Quick! Name the inventor who has had the most impact on the military. Are you thinking of John M. Browning who invented all sorts of weapons including the M2 .50-caliber machine gun? Maybe Oliver Winchester, Benjamin Tyler Henry, or Horace Smith, the creators of Smith & Wesson?
Well, all of those guys owe their weapon success, in part, to the inventiveness of one man that’s largely forgotten by history.
Walter Hunt and his impressive forehead created a lot of important inventions, including an early repeating rifle that would help propel the arms industry forward.
Walter Hunt created all sorts of life-changing things, but was constantly selling his inventions for a fraction of their worth in order to pay off debts.
One of these inventions was an early repeating rifle that would lead to the Henry Repeating Rifle, a weapon that was decisive in some Civil War battles. He was also the man behind the safety pin, an attachment for icebreaker ships, and an improved fountain pen, in addition to lots of other things that our audience doesn’t care about.
Hunt’s design for repeating rifles was patented in 1849 as the “Volitional Repeater.” His design incorporated earlier patents he filed, like a specific ammunition cartridge, and breakthroughs made by others to create a rifle capable of firing approximately 12 rounds in quick succession without reloading.
So, basically, it was a rifle with cartridge ammunition that fed from a magazine into the breech for firing. Make the magazine removable and add a gas-operated piston and pistol grip and you have the basic idea of the M16.
But, like the early M16s, Hunt’s design had reliability issues, and he didn’t have the money or the inclination to go through a series of prototypes and redesigns. So, he sold the patent and design to investor George Arrowsmith who got the weapon into production and asked three men to improve the design. Benjamin Tyler Henry, Horace Smith, and Daniel B. Wesson made improvements on the design to create the Henry Repeating Rifle.

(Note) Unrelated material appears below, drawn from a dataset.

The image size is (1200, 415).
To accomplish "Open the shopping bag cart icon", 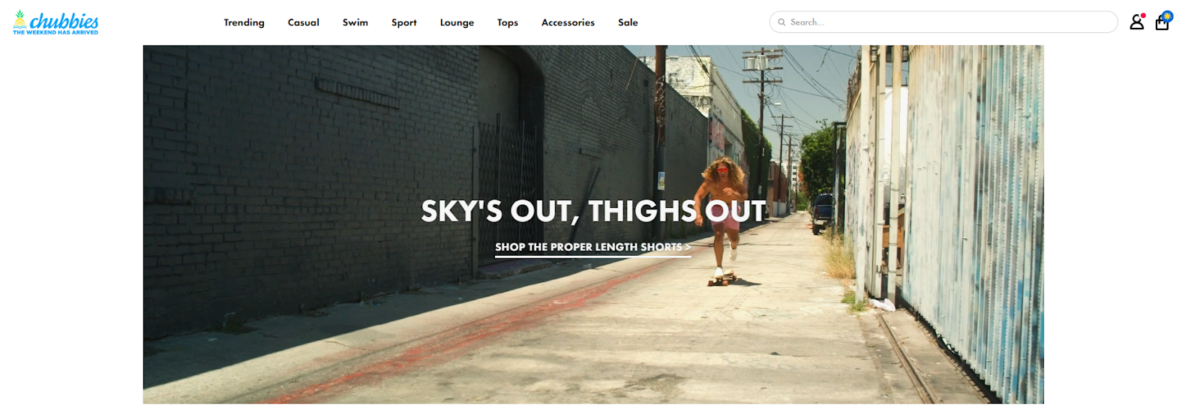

It was one of these Henry Repeating Rifles, direct descendants of Hunt’s design, that President Abraham Lincoln fired on the White House grounds at the request of the manufacturer. The company hoped to get Lincoln to intervene on their behalf with the Ordnance Department in order to get the Union Army to buy much more of them.
The Henry Repeating Rifle and similar designs were unpopular with many generals but mid-level officers who embraced them saw the potential early. One of the first wide-spread deployments of repeating rifles came in 1863 when Union Col. John T. Wilder got a loan from his own bank to outfit his entire mounted infantry brigade with the Spencer Repeating Rifle, similar in design to the Henry.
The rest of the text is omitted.